* START SUPPLIED RECORDS *
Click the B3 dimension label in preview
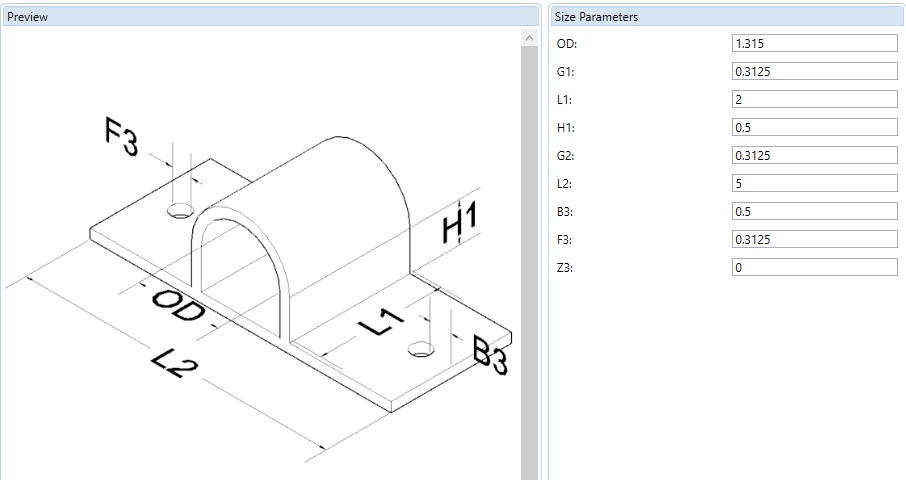 491,353
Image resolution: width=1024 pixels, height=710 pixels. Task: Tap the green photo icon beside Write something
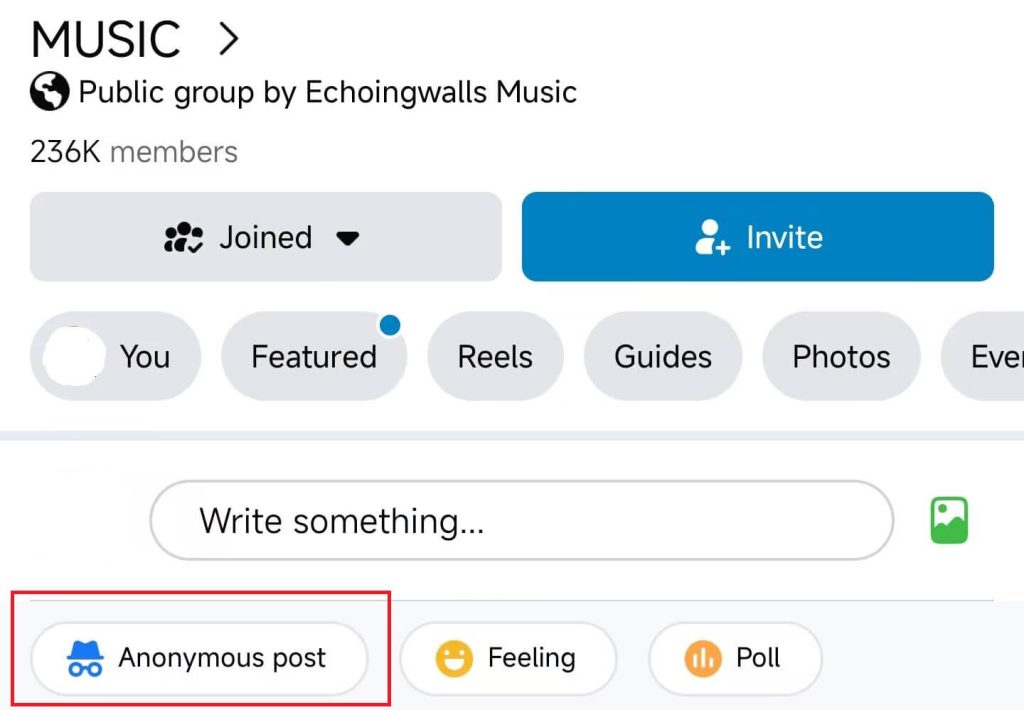(949, 521)
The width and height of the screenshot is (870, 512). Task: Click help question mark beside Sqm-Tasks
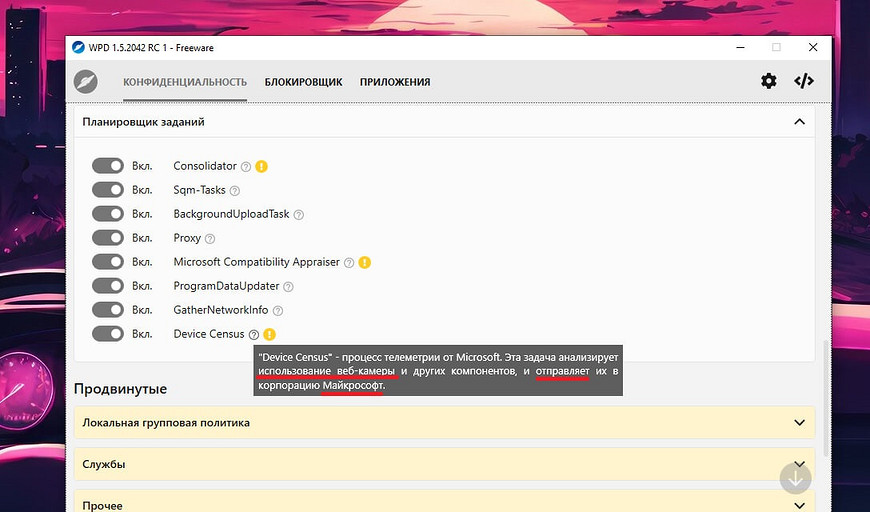coord(235,190)
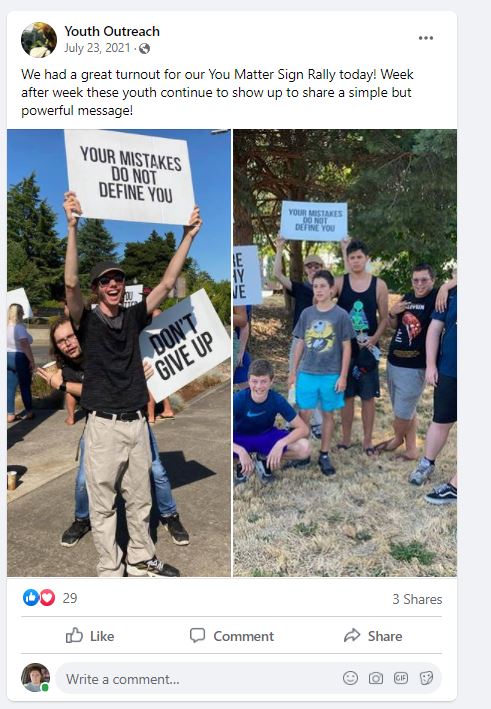The image size is (491, 709).
Task: Open the sticker picker icon
Action: click(426, 678)
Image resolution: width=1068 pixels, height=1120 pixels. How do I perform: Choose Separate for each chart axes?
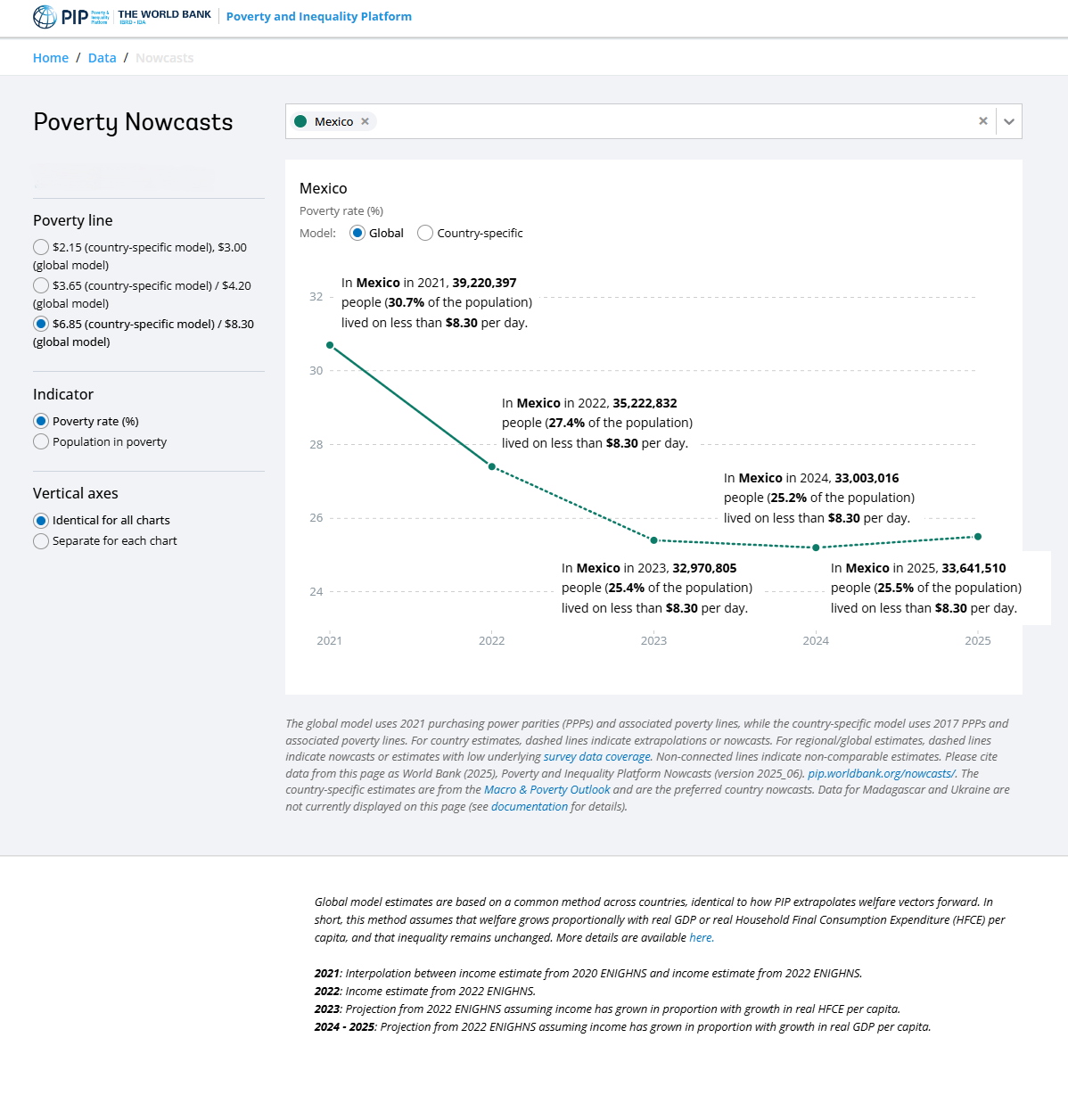click(41, 540)
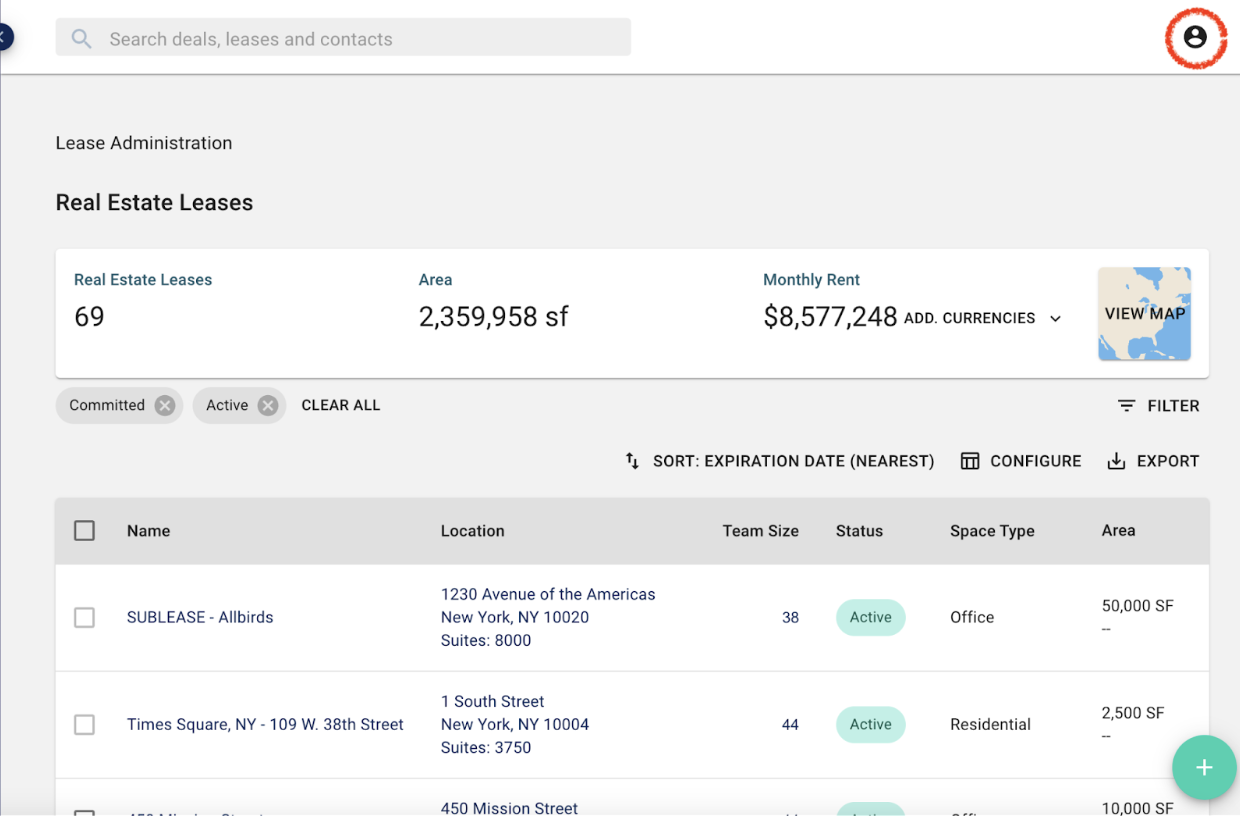This screenshot has height=826, width=1240.
Task: Export the leases list
Action: coord(1153,461)
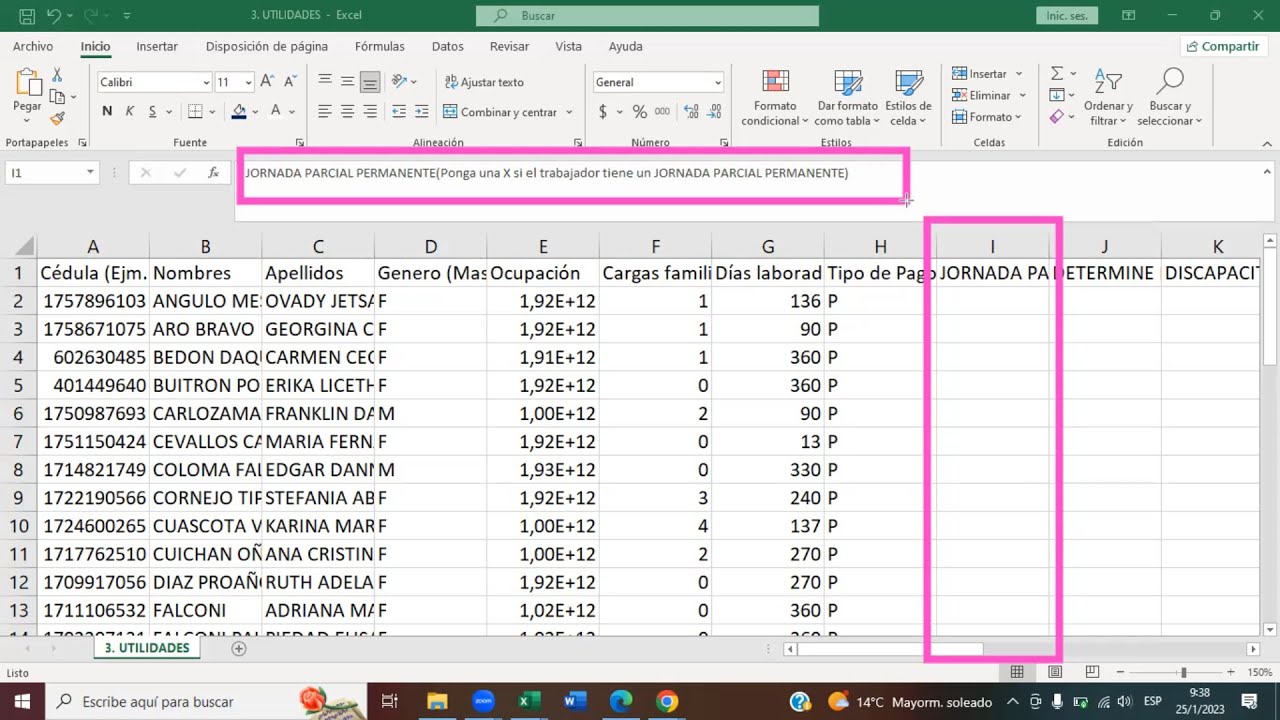
Task: Switch to the Insertar ribbon tab
Action: 157,46
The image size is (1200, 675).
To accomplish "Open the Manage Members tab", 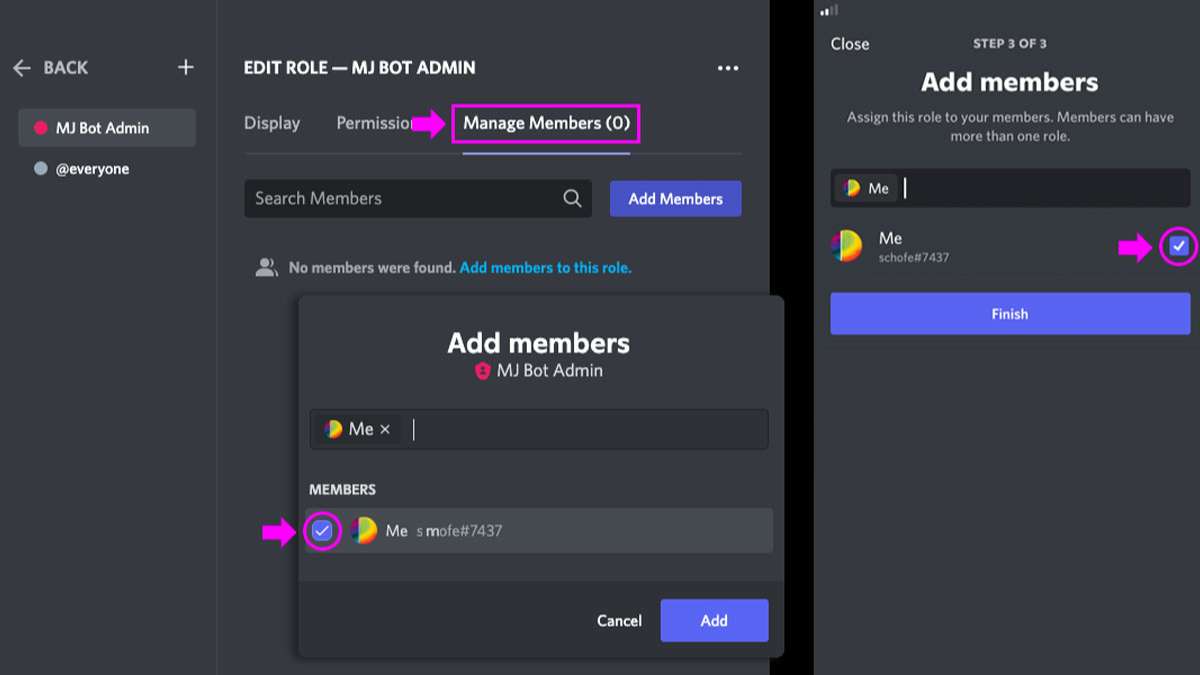I will pyautogui.click(x=545, y=122).
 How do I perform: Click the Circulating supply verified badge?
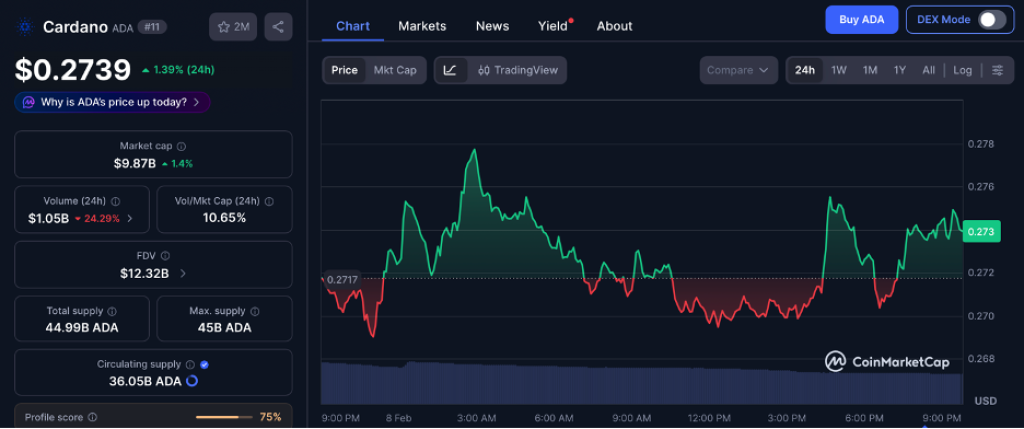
* END SUPPLIED RECORDS *
• [GIVEN PROBLEM] Edit the part of the material that opens with the line containing "Image resolution: width=1024" and closes with the line containing "Action: click(426, 678)". Replace "help question mark" with "info icon", keep everything else unchanged, and give back only those lines with the pictures left out.

• [SOLUTION TO THE PROBLEM]
Image resolution: width=1024 pixels, height=710 pixels. Task: Tap the green photo icon beside Write something
(949, 521)
The width and height of the screenshot is (870, 512). Task: Click info icon beside Sqm-Tasks
coord(235,190)
The image size is (491, 709).
Task: Open the sticker picker icon
Action: click(426, 678)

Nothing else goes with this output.